The findings suggest that efforts to reduce long-term brain injuries may be focusing too narrowly on preventing accidental head collisions, according to researchers at Albert Einstein College of Medicine.

“Unintentional head impacts are generally considered the most common cause of diagnosed concussions in soccer, so it’s understandable that current prevention efforts aim at minimising those collisions,” said study leader Dr Michael Lipton, professor of radiology and of psychiatry and behavioural sciences at Einstein and medical director of MRI Services at Montefiore. “But intentional head impacts — that is, soccer ball heading — are not benign. We showed in a previous study that frequent heading is an underappreciated cause of concussion symptoms. And now we’ve found that heading appears to alter cognitive function as well, at least temporarily.”

The latest study is the first to compare the cognitive effects of heading to unintentional head impacts such as collisions.

For the research, 308 amateur football (soccer) players in New York City completed questionnaires detailing their recent (previous two weeks) football activity, including heading and unintentional head impacts. Participants also completed neuropsychological tests of verbal learning, verbal memory, psychomotor speed, attention and working memory. The players ranged in age from 18 to 55, and 78% were male.

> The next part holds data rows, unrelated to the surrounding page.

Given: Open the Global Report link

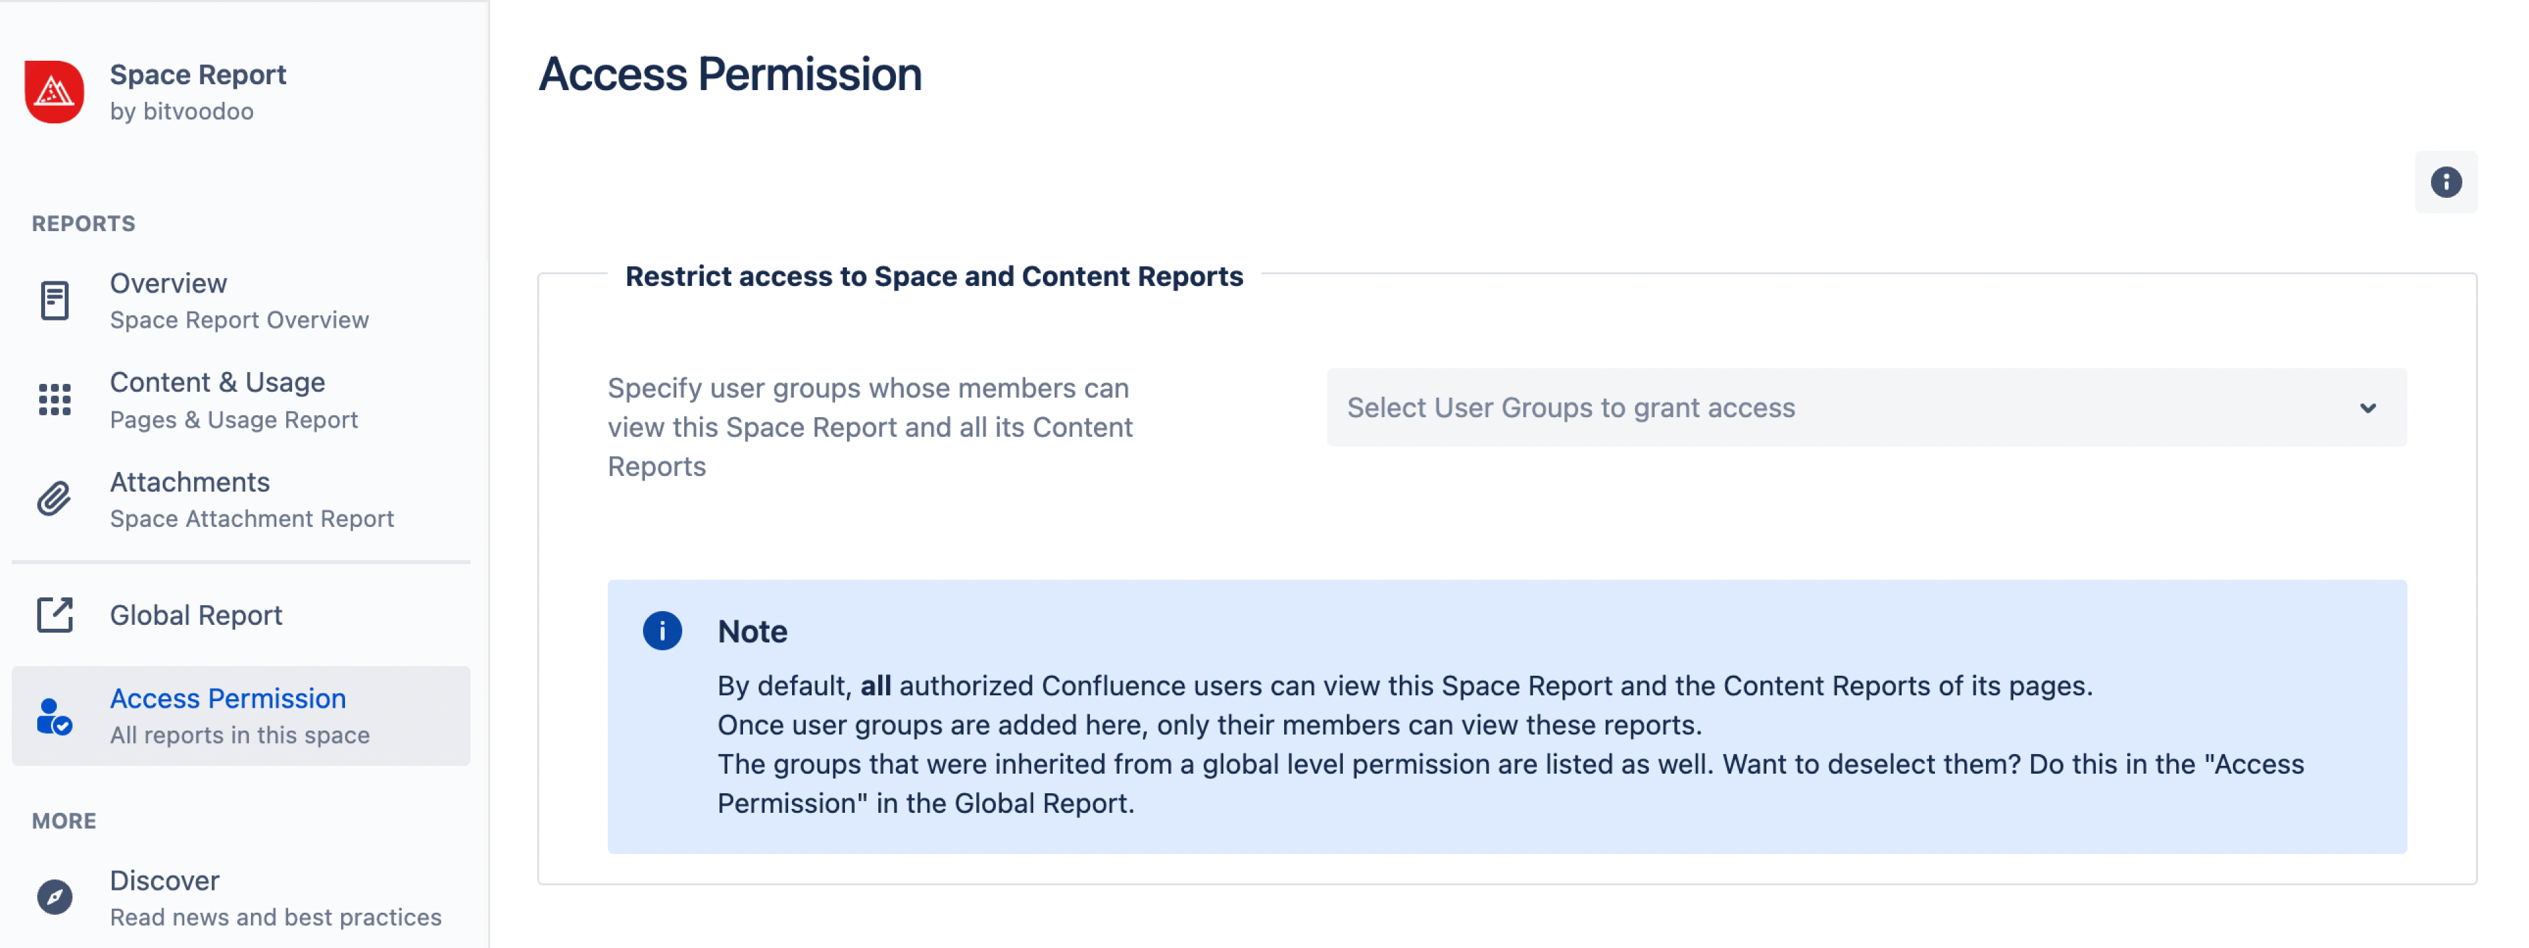Looking at the screenshot, I should pos(196,615).
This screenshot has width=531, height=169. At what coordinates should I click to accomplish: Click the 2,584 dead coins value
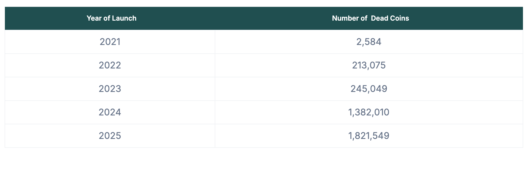coord(369,42)
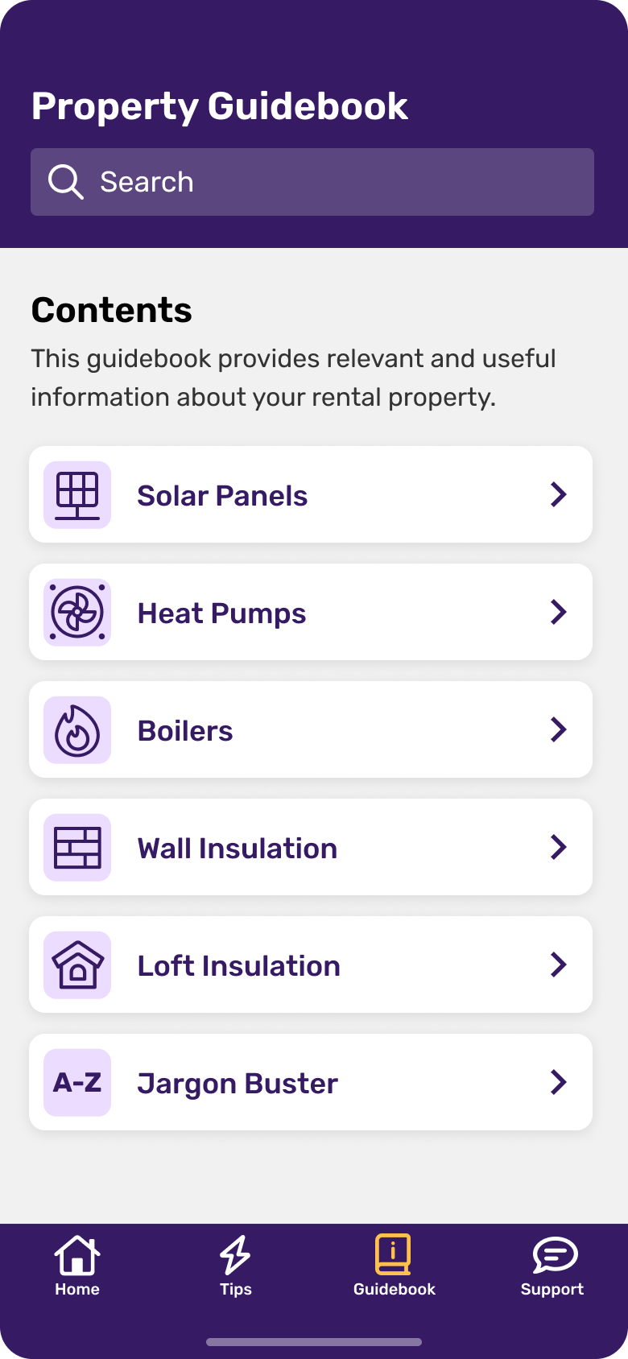The width and height of the screenshot is (628, 1359).
Task: Open Boilers section chevron
Action: point(559,729)
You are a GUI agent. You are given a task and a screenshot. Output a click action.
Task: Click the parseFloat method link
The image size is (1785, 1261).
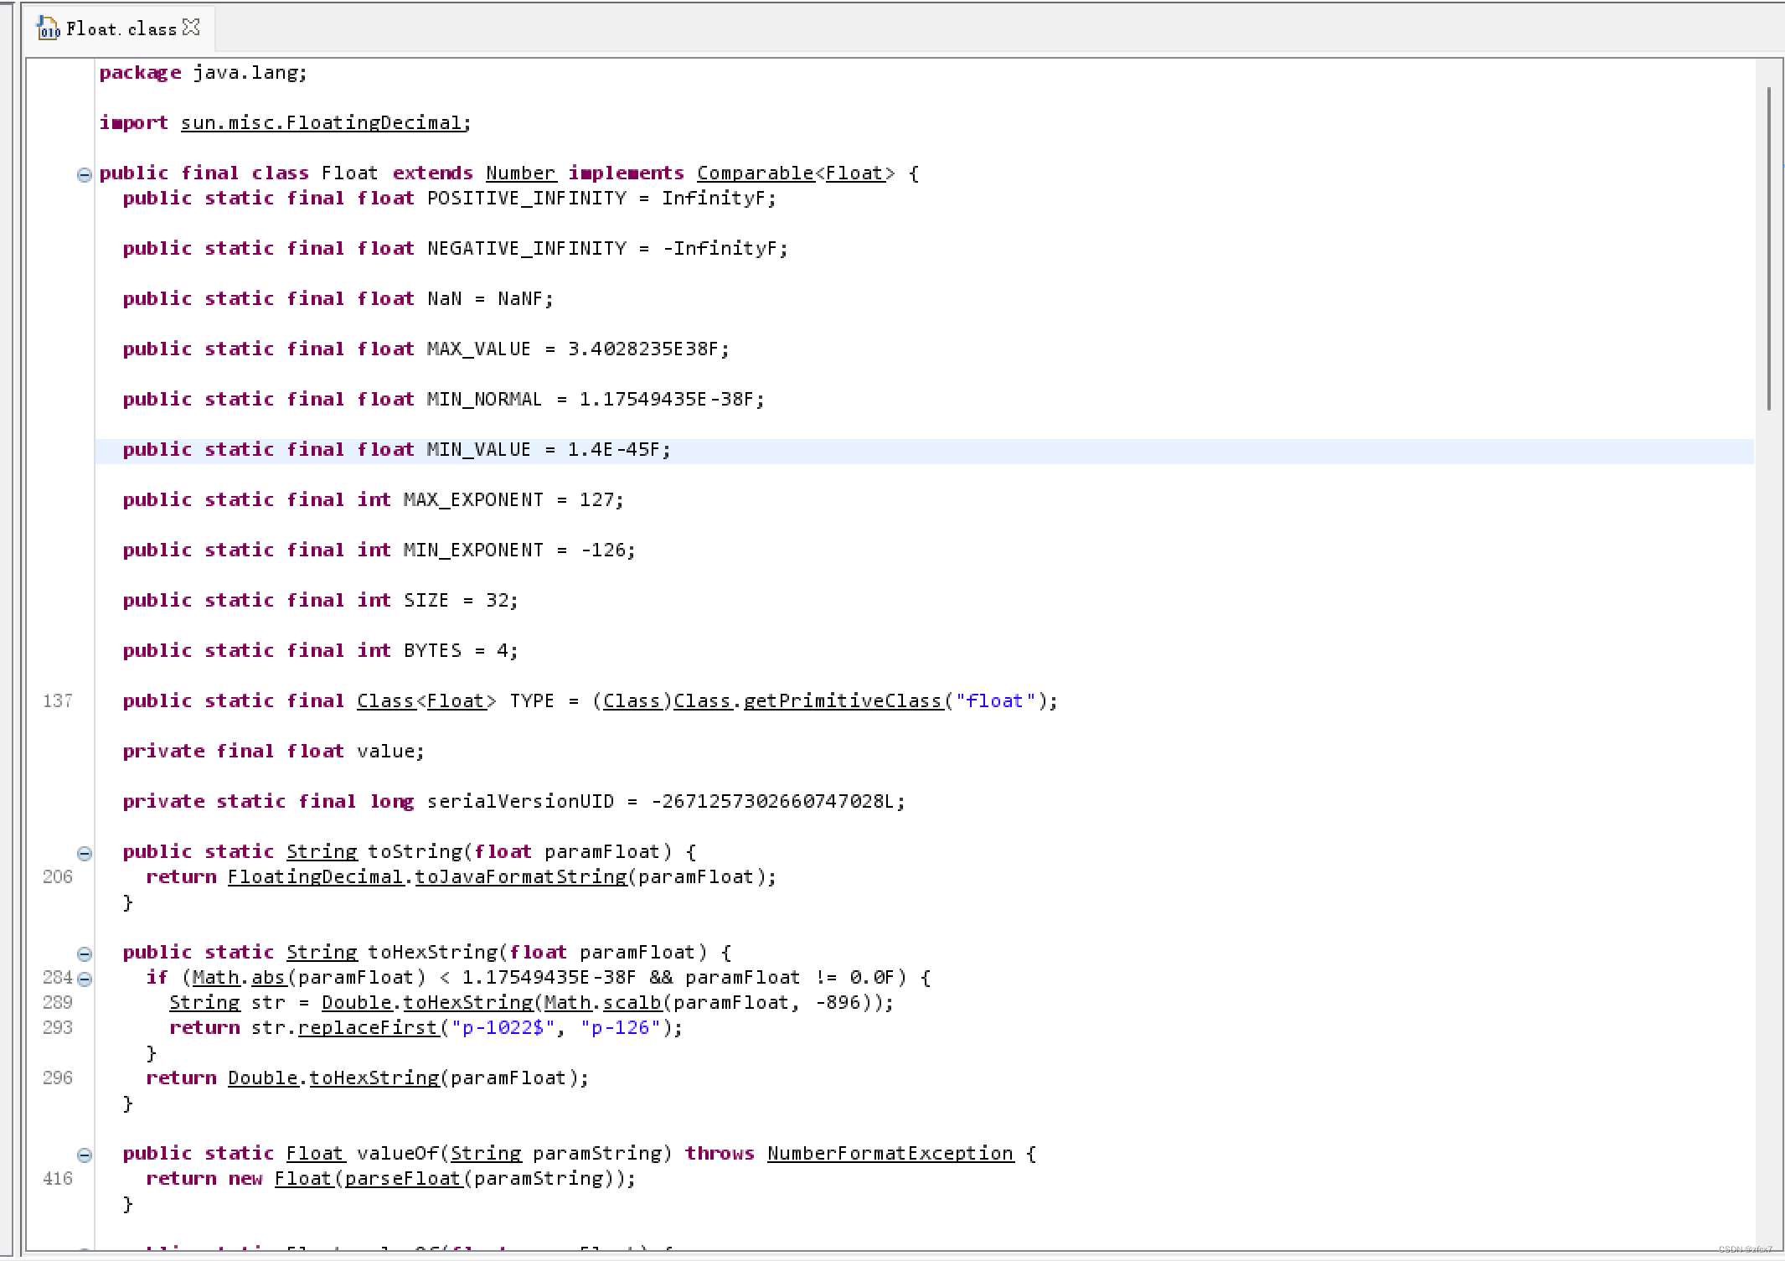pos(402,1179)
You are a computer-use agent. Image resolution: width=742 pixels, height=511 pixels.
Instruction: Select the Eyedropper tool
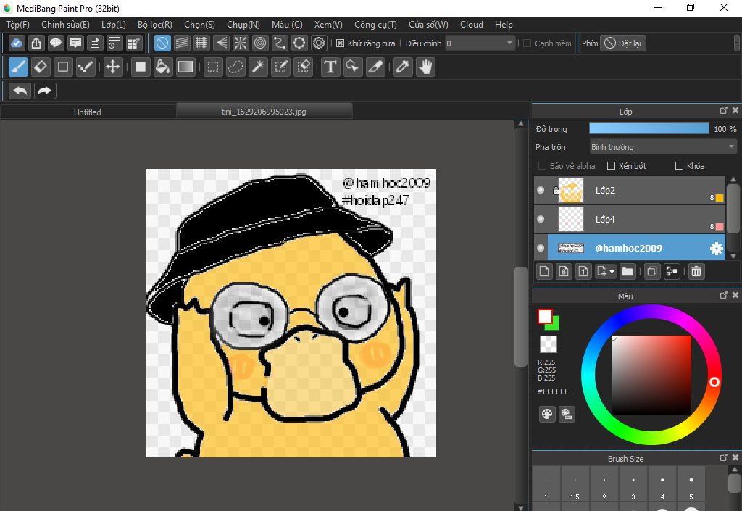pos(402,67)
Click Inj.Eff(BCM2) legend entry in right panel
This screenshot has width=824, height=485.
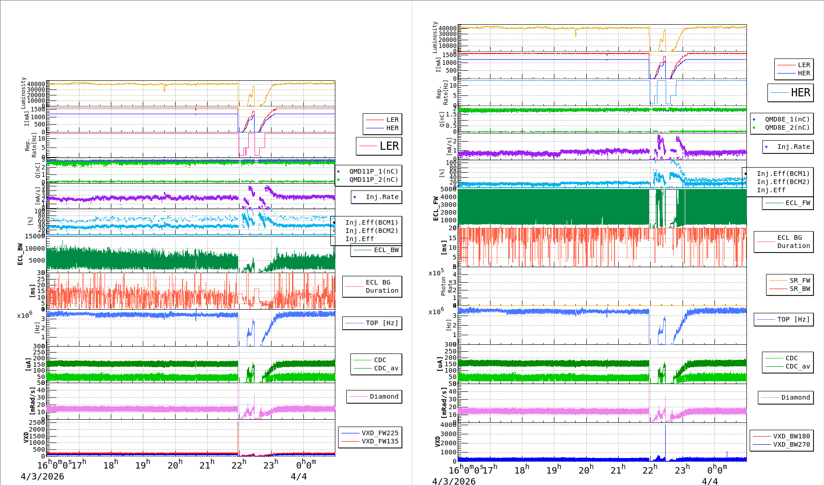click(783, 182)
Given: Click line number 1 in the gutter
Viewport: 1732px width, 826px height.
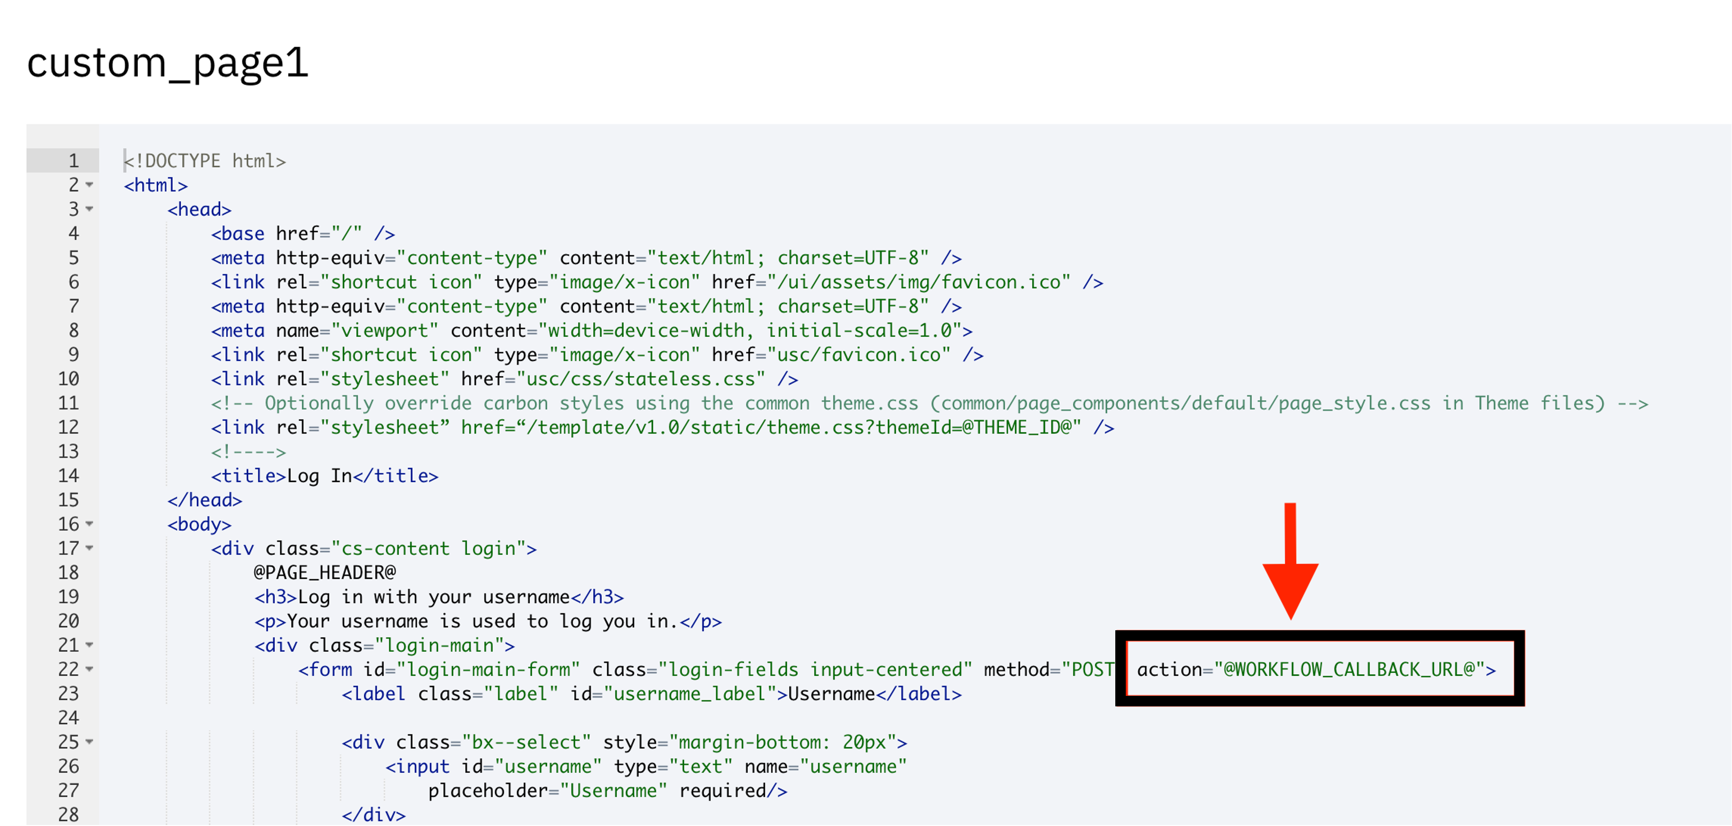Looking at the screenshot, I should pos(73,161).
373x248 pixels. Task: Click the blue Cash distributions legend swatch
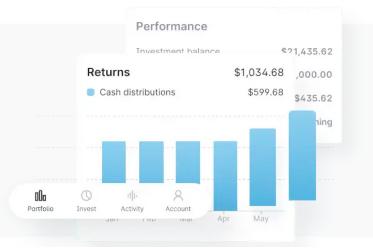pyautogui.click(x=91, y=92)
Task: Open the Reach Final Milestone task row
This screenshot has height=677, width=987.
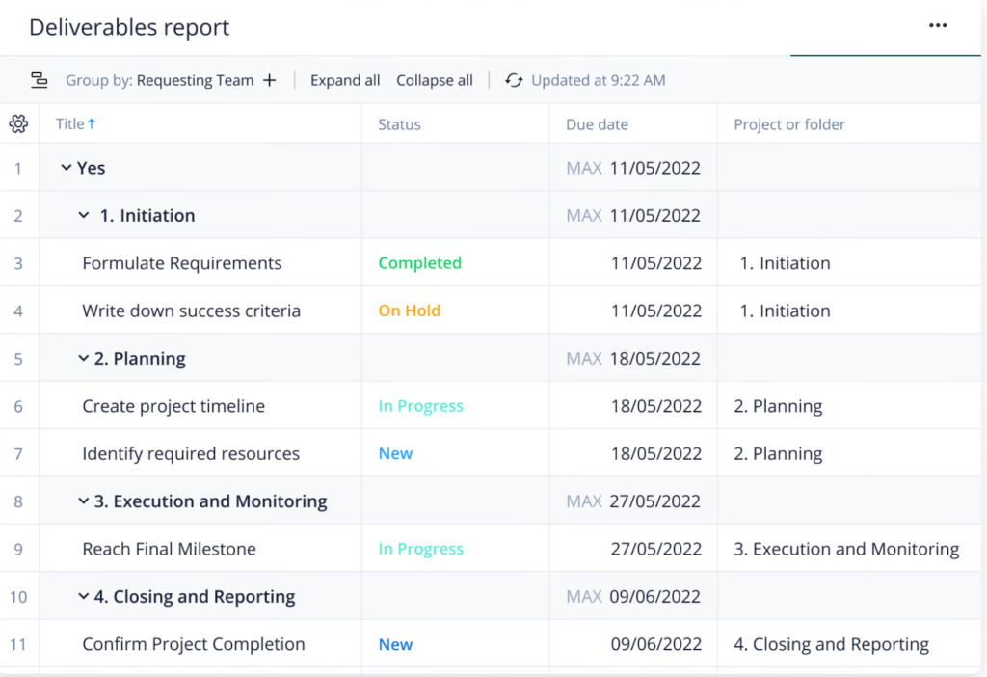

Players headed the ball an average of 45 times during the two weeks covered by the questionnaire. During the same period, about one-third of the players suffered at least one unintentional head impact (e.g. kicks to the head or head-to head, head-to-ground, or head-to-goalpost collisions).

Results showed that players who reported the most headings had the poorest performance on psychomotor speed and attention tasks, which are areas of functioning known to be affected by brain injury. Heading frequency also correlated with poorer performance on the working memory task, although the association was of borderline significance, the medical school reported.

In contrast, unintentional head impacts were not related to any aspect of cognitive performance.

The changes in cognitive function did not cause overt clinical impairment, the team noted. “However, we’re concerned that subtle, even transient reductions in neuropsychological function from heading could translate to microstructural changes in the brain that then lead to persistently impaired function,” Dr Lipton said. “We need a much longer-term follow-up study of more soccer players to fully address this question.”

In the meantime, he advised players to consider reducing heading during practice and football games.

The findings have been published online in Frontiers in Neurology.